Resolving deltas: 100% (3/3), done.
$ cd yr
# hier erwartet man, sein eigenes yarn aus seinem lokalen System zu verwenden...
$ yarn install
owned
➤ YN0000: ┌ Resolution step
➤ YN0000: └ Completed
➤ YN0000: ┌ Fetch step
➤ YN0000: └ Completed
➤ YN0000: ┌ Link step
➤ YN0000: └ Completed
➤ YN0000: Done in 0s 37ms
Abhilfe
Ich verwende aus diesem und weiteren Gründen pnpm als Paketmanager.
Man kann auch yarn konfigurieren, dass es das lokale yarn ignoriert. Dazu setzt man entweder die Umgebungsvariable YARN_IGNORE_PATH=1 oder setzt die Konfiguration ignorePath: true in der Systemweiten Konfiguration.
WARNING
Leider sind die Konfigurationsdateien so, dass das Projekt die Systemweite Konfiguration überschreibt. Also setzt der geübte Angreifer einfach das ignorePath im präparierten Repo natürlich auf false.

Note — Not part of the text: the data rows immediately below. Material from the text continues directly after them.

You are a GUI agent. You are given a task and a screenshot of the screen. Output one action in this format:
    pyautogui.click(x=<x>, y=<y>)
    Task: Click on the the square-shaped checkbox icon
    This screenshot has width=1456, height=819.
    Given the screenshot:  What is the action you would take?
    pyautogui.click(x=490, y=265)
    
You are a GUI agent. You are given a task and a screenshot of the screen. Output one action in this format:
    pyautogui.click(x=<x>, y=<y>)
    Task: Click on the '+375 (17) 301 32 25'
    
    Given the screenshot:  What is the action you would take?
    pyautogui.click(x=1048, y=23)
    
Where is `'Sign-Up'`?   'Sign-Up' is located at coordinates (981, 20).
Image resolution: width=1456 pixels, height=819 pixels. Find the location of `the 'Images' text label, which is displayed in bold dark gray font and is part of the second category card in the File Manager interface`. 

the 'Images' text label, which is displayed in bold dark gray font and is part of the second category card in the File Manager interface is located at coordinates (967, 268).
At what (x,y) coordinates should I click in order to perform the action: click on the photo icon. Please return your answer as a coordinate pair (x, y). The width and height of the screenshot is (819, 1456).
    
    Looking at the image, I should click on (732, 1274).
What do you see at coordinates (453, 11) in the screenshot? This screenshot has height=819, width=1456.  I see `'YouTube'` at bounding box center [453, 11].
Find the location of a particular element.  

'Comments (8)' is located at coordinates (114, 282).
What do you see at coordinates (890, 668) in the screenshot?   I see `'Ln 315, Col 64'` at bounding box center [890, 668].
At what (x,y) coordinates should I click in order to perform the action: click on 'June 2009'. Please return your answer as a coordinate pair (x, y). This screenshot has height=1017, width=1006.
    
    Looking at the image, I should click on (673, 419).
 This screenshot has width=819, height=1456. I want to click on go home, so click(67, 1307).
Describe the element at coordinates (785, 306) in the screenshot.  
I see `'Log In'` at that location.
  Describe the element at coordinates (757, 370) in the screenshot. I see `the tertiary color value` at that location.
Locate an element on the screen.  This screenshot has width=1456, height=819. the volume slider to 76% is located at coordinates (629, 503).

Man muss also die Umgebungsvariable setzen, um die Manipulation zu umgehen:
$ export YARN_IGNORE_PATH=1
$ yarn install
➤ YN0087: Migrated your project to the latest Yarn version 🚀
➤ YN0000: · Yarn 4.12.0
➤ YN0000: ┌ Resolution step
➤ YN0000: └ Completed
➤ YN0000: ┌ Fetch step
➤ YN0000: └ Completed
➤ YN0000: ┌ Link step
➤ YN0000: └ Completed
➤ YN0000: · Done in 0s 53ms
Es gibt ein Issue zu YARN_IGNORE_PATH, dass aber nicht wegen dieser Lücke existiert:
https://github.com/yarnpkg/berry/issues/1078
Bewertung
Man kann jetzt natürlich argumentieren, dass man nicht einfach so fremde Repositories klont und deren code ausführen sollte. Aber in diesem Fall glaubt der Anwender, dass er sein eigenes yarn ausführt, was leider nicht der Fall ist.
Ich denke, dass einigen Entwicklern dieses Verhalten von yarn nicht klar ist.
Es gibt auch die Angriffe, bei denen aus den Paketen bei der Installation Code ausgeführt wurde. Diese "Funktion" ist in npm immer noch vorhanden.